UK / 63 minutes / bw / Fortress, Eros Dir: Charles Saunders Pr: Frank Bevis Scr: Doreen Montgomery Cine: Hone Glendining Cast: Griffith Jones, Hazel Court, Zena Marshall, Robert Perceval, Molly Raynor, Ronald Stevens, John Fitzgerald, Stuart Douglass, Robert Moore, Gail Kendal, David Stoll, Michael Balfour, Katie Stuart, Judith Nelmes, Leo Phillips.
“Jack Warren” (Griffith Jones) emerges from prison.
When he’s released from jail after a three-month stretch for breaking and entering, Jack Warren (Jones) finds a beautiful stranger (Marshall) waiting for him. She offers him a lift to London and he accepts. En route she tells him that she’s been searching for a thief to recover a letter that’s being used to blackmail her husband, financial consultant Charles Dexter (Perceval).
What she doesn’t know is that “Jack Warren” is really insurance investigator Jake Winter, and that the time he spent inside was in pursuit of a case. What he doesn’t know is that she’s not Mrs. Dexter; we eventually learn she’s called Laura Vane.
After he’s agreed to meet her and her husband that evening, Jake goes to the HQ of the Imperial Insurance Company, where he discovers that his old boss, the mustachioed Forrester, has been replaced by Susan “Sue” Honeywell (Court). Immediately attracted—she does, after all, look like Hazel Court—he casts various aspersions on her likely abilities as a mere chit of a girl, remarks that she looks ghastly in her spectacles, tells her she suits the nickname “Honey” so that’s what he’s going to call her, and in general behaves in the ways 1950s males thought were irresistibly alluring to the opposite sex. (Sue eventually does ditch the glasses; it’s a mystery as to why she doesn’t spend the later stages of the movie bumping into walls and tripping over furniture.)
The fake Mrs. Dexter (Zena Marshall) lures Jake (Griffith Jones) with smoochy dancing and rye.
At the Dexter apartment in snooty Albion Mansions, London W1, “Mrs. Dexter” shows Jake a telegram from Charles Dexter saying he’s missed his plane back from Paris; with luck he’ll be home in an hour or so, she tells Jake, and in the interim they could have a few drinkies, no? As one might anticipate, she loads his with knockout drops; when he wakes it’s to discover a ceremonial dagger in his hand and a dead woman—the real Mrs. Dexter—in the adjoining room. Thinking quickly despite his grogginess, he’s able to escape just as Dexter gets home . . .

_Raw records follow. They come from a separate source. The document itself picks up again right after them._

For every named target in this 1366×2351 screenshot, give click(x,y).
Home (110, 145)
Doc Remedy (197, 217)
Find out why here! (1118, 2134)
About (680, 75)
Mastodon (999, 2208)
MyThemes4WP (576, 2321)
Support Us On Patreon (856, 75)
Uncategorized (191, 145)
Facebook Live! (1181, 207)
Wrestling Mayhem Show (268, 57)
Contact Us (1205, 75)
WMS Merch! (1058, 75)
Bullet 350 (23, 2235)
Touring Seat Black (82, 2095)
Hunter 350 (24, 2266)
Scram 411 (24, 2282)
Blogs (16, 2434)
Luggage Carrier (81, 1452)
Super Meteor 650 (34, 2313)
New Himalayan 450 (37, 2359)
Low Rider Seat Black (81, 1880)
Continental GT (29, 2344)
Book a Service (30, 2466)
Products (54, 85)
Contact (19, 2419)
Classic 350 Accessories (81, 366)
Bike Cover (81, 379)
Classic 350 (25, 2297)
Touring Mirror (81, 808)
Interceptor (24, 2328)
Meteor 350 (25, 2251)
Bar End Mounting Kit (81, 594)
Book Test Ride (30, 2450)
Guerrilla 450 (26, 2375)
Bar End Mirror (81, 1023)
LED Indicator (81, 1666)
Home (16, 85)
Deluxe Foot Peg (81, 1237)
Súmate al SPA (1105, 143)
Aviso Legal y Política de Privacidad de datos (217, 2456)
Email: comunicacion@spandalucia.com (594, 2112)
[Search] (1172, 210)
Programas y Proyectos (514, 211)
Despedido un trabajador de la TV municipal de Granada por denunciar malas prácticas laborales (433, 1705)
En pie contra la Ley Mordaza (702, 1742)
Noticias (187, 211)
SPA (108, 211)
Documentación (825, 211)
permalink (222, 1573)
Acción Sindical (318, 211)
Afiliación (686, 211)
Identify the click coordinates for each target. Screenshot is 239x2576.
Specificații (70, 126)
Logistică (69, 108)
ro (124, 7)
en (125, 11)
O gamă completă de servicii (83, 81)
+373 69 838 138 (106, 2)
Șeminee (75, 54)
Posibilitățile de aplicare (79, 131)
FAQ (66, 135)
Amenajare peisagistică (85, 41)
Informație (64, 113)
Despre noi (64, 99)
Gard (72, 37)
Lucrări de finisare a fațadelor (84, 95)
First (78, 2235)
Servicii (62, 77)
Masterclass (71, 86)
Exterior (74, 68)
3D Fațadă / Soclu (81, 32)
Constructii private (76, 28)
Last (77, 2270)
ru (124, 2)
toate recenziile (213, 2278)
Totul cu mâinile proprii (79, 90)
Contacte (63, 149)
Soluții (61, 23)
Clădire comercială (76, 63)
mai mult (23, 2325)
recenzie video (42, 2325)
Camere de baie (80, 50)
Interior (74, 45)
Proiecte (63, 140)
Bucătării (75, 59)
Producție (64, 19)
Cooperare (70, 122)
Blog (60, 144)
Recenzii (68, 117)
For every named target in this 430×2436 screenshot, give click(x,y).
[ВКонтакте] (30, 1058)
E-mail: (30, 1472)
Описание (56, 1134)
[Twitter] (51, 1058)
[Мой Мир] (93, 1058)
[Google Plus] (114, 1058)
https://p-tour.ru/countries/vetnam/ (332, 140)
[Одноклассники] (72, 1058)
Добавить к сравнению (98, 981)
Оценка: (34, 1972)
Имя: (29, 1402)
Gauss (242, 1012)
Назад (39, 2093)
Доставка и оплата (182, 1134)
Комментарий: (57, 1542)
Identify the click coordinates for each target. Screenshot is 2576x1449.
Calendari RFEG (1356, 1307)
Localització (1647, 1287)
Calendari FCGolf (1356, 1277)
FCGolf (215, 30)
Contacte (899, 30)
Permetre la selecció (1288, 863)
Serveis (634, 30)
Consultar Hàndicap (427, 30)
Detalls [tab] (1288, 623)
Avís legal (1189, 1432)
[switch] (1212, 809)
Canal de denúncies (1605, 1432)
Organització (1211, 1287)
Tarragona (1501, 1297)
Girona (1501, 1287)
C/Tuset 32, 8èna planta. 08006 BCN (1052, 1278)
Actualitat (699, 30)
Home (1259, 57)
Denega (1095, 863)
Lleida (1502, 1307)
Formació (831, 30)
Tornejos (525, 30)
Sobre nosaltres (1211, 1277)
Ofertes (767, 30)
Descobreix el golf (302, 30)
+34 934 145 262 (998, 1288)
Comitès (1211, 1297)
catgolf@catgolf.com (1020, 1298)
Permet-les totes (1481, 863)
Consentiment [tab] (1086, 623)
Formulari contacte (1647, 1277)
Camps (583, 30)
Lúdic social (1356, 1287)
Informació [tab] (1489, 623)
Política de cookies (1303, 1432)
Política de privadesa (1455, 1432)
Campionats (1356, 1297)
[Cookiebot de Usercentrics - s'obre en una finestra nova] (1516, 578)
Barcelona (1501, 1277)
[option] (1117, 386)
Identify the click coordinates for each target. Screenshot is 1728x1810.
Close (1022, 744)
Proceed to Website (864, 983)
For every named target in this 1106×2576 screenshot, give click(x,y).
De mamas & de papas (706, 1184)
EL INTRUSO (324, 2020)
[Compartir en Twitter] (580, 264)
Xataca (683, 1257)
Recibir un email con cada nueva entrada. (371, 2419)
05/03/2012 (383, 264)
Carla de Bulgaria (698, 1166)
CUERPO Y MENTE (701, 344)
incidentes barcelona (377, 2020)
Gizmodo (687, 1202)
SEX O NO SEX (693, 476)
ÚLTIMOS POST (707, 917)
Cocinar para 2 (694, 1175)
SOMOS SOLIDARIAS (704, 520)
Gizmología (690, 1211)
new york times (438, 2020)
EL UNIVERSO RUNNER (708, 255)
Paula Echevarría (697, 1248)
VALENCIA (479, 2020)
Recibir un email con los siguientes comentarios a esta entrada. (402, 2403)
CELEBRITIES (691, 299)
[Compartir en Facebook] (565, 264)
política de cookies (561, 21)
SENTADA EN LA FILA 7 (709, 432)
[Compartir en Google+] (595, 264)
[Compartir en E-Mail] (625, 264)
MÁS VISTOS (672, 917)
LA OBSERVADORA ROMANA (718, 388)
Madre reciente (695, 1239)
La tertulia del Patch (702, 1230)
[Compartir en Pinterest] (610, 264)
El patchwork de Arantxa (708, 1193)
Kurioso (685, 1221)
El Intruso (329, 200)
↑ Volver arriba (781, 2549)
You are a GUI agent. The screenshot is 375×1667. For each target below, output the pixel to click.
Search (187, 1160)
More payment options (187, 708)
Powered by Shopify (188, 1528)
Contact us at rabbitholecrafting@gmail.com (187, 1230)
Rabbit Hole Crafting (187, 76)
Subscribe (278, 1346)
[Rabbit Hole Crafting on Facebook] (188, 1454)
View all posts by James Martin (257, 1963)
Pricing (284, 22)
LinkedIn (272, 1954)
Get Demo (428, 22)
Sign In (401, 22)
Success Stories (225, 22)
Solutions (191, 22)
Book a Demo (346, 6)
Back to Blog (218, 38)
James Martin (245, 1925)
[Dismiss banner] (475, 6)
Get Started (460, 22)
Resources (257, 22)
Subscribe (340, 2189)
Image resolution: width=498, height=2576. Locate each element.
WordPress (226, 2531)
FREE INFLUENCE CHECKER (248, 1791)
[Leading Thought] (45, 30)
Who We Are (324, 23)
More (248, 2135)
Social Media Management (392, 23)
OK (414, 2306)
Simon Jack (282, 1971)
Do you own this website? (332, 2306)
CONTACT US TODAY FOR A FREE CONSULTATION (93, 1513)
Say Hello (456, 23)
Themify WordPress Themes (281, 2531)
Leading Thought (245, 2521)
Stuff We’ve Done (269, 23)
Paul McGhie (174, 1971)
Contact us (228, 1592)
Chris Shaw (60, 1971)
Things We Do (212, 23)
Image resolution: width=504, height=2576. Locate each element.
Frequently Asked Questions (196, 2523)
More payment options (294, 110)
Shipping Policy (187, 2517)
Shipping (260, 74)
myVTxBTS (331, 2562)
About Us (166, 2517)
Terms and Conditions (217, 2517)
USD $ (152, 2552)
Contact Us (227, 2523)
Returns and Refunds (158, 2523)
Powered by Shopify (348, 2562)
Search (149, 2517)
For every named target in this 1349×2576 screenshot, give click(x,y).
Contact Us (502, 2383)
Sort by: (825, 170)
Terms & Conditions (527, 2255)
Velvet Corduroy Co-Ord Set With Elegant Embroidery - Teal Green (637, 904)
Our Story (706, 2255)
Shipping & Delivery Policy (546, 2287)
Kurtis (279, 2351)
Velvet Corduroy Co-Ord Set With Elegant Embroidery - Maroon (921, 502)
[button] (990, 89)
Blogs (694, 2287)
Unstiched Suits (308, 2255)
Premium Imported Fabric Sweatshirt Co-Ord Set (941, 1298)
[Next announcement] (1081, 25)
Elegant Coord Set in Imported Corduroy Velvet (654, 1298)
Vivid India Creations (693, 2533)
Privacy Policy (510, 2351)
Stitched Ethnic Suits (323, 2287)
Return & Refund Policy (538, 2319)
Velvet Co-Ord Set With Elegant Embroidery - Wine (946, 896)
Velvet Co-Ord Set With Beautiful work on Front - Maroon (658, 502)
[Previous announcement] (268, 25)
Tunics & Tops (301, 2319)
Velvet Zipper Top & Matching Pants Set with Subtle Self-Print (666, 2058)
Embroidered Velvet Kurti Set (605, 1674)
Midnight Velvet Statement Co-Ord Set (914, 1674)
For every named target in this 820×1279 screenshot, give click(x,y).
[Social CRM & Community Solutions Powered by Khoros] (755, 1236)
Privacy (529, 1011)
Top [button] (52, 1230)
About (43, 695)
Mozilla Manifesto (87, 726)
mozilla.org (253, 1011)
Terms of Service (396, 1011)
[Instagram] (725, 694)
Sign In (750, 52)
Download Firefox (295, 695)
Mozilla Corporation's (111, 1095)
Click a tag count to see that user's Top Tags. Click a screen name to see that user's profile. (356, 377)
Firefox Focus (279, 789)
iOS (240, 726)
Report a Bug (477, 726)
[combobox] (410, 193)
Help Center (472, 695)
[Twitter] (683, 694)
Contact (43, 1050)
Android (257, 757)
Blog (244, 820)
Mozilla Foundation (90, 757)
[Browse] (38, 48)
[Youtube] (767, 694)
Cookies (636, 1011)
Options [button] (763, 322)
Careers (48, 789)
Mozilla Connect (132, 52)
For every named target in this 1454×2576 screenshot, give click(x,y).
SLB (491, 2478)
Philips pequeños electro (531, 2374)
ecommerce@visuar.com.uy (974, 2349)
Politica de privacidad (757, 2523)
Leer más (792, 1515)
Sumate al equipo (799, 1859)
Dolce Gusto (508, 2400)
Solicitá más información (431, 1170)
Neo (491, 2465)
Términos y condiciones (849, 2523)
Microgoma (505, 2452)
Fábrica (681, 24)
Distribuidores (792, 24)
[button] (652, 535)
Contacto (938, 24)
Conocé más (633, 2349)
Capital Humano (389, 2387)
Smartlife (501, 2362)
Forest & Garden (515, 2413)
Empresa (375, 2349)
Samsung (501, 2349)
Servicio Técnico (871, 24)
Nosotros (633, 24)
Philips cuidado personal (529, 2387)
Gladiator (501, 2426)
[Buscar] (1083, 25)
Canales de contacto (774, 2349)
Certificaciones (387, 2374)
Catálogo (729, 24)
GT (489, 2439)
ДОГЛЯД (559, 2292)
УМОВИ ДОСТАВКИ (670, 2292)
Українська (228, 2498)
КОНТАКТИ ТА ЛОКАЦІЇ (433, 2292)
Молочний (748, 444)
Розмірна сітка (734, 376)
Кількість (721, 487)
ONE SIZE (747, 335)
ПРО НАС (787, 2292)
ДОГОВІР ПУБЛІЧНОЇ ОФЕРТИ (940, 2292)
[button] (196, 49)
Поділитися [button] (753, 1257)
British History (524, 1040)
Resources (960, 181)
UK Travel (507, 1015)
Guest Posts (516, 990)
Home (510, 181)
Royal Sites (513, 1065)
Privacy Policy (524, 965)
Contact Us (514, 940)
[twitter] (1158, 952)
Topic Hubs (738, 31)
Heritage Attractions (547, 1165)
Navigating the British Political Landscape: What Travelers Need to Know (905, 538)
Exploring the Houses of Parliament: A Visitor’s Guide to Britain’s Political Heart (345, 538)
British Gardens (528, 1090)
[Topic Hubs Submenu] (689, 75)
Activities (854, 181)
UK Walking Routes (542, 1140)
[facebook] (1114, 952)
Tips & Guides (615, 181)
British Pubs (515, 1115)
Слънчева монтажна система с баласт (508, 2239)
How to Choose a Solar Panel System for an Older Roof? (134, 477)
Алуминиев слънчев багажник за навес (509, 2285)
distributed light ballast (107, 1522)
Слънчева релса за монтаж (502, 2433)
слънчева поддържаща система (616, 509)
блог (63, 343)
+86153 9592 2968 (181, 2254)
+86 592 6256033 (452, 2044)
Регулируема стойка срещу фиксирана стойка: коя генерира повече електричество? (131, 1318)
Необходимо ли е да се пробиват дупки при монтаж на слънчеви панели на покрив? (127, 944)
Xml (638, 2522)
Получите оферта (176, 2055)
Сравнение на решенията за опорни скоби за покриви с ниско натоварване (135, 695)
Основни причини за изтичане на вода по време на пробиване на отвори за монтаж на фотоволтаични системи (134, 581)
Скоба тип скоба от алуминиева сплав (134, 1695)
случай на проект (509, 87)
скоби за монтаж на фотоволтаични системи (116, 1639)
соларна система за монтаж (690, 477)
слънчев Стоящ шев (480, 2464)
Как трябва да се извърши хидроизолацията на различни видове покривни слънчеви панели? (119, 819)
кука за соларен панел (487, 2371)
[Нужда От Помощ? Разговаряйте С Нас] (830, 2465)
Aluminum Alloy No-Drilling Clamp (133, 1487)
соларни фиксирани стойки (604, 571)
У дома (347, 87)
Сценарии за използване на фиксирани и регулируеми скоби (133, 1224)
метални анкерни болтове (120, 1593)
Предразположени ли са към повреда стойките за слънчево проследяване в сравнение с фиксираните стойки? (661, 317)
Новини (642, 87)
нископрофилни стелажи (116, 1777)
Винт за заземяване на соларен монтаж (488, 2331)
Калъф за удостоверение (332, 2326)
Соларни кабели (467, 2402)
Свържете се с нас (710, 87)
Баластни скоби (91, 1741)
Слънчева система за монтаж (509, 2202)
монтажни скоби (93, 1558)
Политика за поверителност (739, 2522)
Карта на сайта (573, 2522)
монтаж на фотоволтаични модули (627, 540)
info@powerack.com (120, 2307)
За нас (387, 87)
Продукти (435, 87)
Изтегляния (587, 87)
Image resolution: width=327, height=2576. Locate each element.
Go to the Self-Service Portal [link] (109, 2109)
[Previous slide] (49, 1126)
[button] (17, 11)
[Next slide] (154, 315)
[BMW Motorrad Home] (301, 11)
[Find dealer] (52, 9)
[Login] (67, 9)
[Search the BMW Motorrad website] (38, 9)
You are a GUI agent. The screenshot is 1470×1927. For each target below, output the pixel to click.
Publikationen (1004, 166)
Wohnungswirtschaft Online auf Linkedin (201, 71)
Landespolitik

As his consciousness ebbs, Jake realizes the truth about “Mrs Dexter” (Zena Marshall).
Soon Jake and Sue are working together to try to find out what’s going on. Sue realizes that just a couple of months ago Dexter and his wife took out massive insurance policies. It doesn’t take our sleuths long to guess that Dexter and the nameless blonde must have plotted to murder Mrs. Dexter for the insurance money, frame a jailbird, and live happily ever after. Going to Dexter’s office and pretending to be a journalist, Jake interviews Dexter’s bossy secretary, Miss Annabel Riggs (Raynor), and discovers from the clerk, Simpson (Stevens), that Dexter’s business is in tatters. Simpson promises to try to find out more about Dexter’s blonde floozy; when Riggs catches him going through Dexter’s files she alerts Dexter, with the result that Simpson is murdered before he can give the info to Jake . . .
Jake arrives at Simpson’s flat to discover someone else got there first.
A vital clue found in Simpson’s fireplace.
Doreen Montgomery was a screenwriter who tended to produce stalwart scripts that were marked by their complete predictability. (I knew her years later, by which time she was a literary agent for, among others, the kitsch poet Patience Strong. I recall her as tremendous fun and one of life’s great good eggs.) This predictability might have been a disadvantage in more ambitious movies, but to the B-movies for which she normally wrote it brought some benefits; The Scarlet Web, for example, offers us nothing surprising but does give an hour’s worth of good, solid entertainment. There’s only one outrageous coincidence, and even that doesn’t seem too ridiculous in context.
Hazel Court as Sue, charming as always.
Of course, the big attraction here is Hazel Court, who charmed her way through dozens of UK movies through the 1950s and 1960s. She was also one of the early Scream Queens, working with the likes of Roger Corman and Hammer Studios. By contrast, Griffith Jones is a pretty lackluster leading man, although Zena Marshall brings a certain pleasing steel to the role of the femme fatale; it’s quite a surprise to learn that she was naturally not a blonde but a brunette. Among the supporting roles, Molly Raynor gives us a turn that deftly melds humor and pathos as the elderly, lonely, unlovely spinster who seems only too aware that she’s let her life slip through her fingers while she’s been concentrating on rules and proprieties. And there’s a great cameo from Michael Balfour as a sympathetic barman.